Things that go bump in the night

Today is Paranormal Day. Here are a few iconic South African ghost stories.

The ghost of Uniondale

The story goes that Maria (Ria) Roux and her fiancé had a car accident on Easter Sunday in 1968 on the Barandas-Willowmore road in the Western Cape. Ria was asleep on the backseat of the car and died instantly. On subsequent Easter Sundays, hitchhiking on the spot, Ria has been picked up by drivers only to disappear after a few kilometres, leaving the scent of apple blossoms behind.

The hitchhiker ghost of Uniondale is so well known that an Afrikaans movie was made about her in 2014.

Nottingham Road Hotel

Charlotte, the ghost of the Nottingham Road Hotel in the Natal Midlands, apparently was a very beautiful prostitute at the beginning of the 20th century. She fell from the balcony of her favourite boudoir, Room 10.  The hotel used to be a popular stop for British soldiers on their way to the interior during the Boer War. There are several different versions of how she died. One is that she committed suicide because her love for a British army officer was not returned. Another is that  she was told that he had died in battle and that she was so heartbroken that she threw herself over the balcony. A third version has it that Charlotte was entertaining a client who refused to pay, a vicious fight ensued and she was flung over the balcony.

Daisy de Melker

Daisy de Melker was a trained nurse who poisoned two husbands with strychnine for their money in the 1920s. She then poisoned her only son for reasons that are still unclear. She was only the second woman to have been hanged in South Africa. Over the years her ghost has been seen at the window of the top storey of her house in Club Street, Turffontein, Johannesburg.

The Flying Dutchman

The Flying Dutchman is a legendary ghost ship that can never make port and is doomed to sail the oceans forever. In 1641 it sank just off the coast of the Cape of Good Hope after sailing into a fierce storm,  its cargo-hold packed full of treasures from the Far East. Legend has it that whoever spots the phantom Flying Dutchman at sea will die a horrible death quite soon. Sightings in the 19th and 20th centuries reported the ship to be glowing with ghostly light.
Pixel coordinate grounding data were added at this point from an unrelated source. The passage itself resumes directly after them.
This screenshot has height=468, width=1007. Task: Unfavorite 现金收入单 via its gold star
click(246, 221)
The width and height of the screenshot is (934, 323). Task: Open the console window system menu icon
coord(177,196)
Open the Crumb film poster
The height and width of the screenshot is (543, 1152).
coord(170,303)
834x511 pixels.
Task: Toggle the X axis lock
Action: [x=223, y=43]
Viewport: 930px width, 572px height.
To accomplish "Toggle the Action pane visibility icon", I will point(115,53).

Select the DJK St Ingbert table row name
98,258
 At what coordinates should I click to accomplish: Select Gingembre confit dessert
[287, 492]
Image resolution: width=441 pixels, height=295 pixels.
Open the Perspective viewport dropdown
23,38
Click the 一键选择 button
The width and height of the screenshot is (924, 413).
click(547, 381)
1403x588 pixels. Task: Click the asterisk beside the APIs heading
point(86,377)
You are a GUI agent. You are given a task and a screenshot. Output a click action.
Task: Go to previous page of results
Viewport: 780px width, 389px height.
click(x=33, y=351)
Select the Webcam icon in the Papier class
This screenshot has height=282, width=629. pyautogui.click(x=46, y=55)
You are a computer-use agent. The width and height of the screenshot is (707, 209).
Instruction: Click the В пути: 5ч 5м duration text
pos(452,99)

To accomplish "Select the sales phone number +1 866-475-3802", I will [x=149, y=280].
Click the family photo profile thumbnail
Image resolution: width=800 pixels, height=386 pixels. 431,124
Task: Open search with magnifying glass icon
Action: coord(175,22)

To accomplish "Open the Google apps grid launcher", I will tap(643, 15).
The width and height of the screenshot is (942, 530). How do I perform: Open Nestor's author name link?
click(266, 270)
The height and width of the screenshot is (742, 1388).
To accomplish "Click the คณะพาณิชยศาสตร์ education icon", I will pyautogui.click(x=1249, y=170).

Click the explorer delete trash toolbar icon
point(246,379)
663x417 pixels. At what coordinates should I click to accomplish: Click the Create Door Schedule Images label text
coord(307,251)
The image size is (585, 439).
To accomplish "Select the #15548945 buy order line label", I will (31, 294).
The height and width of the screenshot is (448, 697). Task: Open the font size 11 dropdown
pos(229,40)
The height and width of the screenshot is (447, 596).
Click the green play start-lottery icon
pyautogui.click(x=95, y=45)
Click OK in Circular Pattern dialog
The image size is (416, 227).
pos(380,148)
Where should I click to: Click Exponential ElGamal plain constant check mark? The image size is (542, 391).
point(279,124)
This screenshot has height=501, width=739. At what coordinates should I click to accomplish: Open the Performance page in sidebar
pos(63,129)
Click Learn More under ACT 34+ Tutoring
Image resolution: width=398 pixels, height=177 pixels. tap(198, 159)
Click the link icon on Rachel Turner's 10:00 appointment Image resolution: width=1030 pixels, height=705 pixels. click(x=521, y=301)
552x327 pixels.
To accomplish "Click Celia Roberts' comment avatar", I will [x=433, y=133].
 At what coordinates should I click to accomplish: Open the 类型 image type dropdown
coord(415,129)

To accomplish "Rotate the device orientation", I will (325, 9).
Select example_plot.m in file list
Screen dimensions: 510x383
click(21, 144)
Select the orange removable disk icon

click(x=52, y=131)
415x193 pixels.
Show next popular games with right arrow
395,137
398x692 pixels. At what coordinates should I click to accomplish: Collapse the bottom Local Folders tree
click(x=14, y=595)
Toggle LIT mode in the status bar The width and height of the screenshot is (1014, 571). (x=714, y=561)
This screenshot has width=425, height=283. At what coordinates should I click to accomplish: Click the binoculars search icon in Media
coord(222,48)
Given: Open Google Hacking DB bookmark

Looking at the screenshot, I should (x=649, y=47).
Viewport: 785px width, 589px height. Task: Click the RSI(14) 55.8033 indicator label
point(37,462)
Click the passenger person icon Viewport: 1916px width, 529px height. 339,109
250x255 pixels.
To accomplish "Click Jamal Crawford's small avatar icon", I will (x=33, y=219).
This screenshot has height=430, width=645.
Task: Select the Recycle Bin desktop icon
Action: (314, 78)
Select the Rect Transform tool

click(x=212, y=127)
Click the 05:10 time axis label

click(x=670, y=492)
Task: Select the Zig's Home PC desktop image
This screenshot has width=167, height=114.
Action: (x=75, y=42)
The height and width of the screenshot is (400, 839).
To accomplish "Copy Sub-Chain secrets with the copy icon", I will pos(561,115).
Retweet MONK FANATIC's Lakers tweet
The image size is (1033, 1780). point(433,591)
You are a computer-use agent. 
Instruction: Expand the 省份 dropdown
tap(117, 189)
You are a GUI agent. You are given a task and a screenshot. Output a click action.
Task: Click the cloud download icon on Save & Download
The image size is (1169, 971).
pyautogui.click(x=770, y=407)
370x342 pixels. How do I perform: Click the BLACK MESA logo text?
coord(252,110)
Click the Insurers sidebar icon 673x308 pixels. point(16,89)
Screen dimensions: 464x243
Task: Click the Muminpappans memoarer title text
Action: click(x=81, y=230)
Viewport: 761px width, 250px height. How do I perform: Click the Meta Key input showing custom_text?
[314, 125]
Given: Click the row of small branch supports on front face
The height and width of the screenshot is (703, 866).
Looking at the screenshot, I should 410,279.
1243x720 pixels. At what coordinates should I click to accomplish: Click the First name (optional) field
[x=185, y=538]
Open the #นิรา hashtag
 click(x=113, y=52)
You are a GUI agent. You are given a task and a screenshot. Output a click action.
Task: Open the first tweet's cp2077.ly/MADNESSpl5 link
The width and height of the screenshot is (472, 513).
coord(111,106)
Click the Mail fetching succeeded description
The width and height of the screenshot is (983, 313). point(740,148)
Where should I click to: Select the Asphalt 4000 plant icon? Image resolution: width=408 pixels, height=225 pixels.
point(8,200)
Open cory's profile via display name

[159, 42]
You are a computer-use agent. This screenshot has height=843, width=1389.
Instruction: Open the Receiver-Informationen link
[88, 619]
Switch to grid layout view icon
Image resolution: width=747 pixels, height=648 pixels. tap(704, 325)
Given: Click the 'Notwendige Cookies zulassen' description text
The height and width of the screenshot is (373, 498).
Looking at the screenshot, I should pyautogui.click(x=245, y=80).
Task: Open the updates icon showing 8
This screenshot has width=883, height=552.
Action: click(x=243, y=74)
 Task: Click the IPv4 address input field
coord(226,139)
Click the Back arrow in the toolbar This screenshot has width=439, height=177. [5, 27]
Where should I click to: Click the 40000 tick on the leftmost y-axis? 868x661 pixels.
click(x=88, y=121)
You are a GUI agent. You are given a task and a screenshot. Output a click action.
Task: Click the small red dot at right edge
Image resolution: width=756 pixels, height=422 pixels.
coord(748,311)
Lord Milner Hotel, Matjiesfontein

Matjiesfontein is a perfectly preserved Victorian railway village and National Monument on the fringe of the Great Karoo with many ghost stories. Many a spirit is said to haunt the Lord Milner Hotel and surrounds. The most well-known is about Kate, a 19-year-old Boer War nurse who loved playing cards with her patients, and who passed away mysteriously. She is sometimes seen staring from the hotel’s top turrets, and the sound of shuffling cards can be heard from a small room on the second floor known simply as “Kate’s Card Room”. Then there is Lucy, a ghostly figure that roams the hallways of the first floor wearing nothing but a nightgown, sobbing over a lover’s tiff.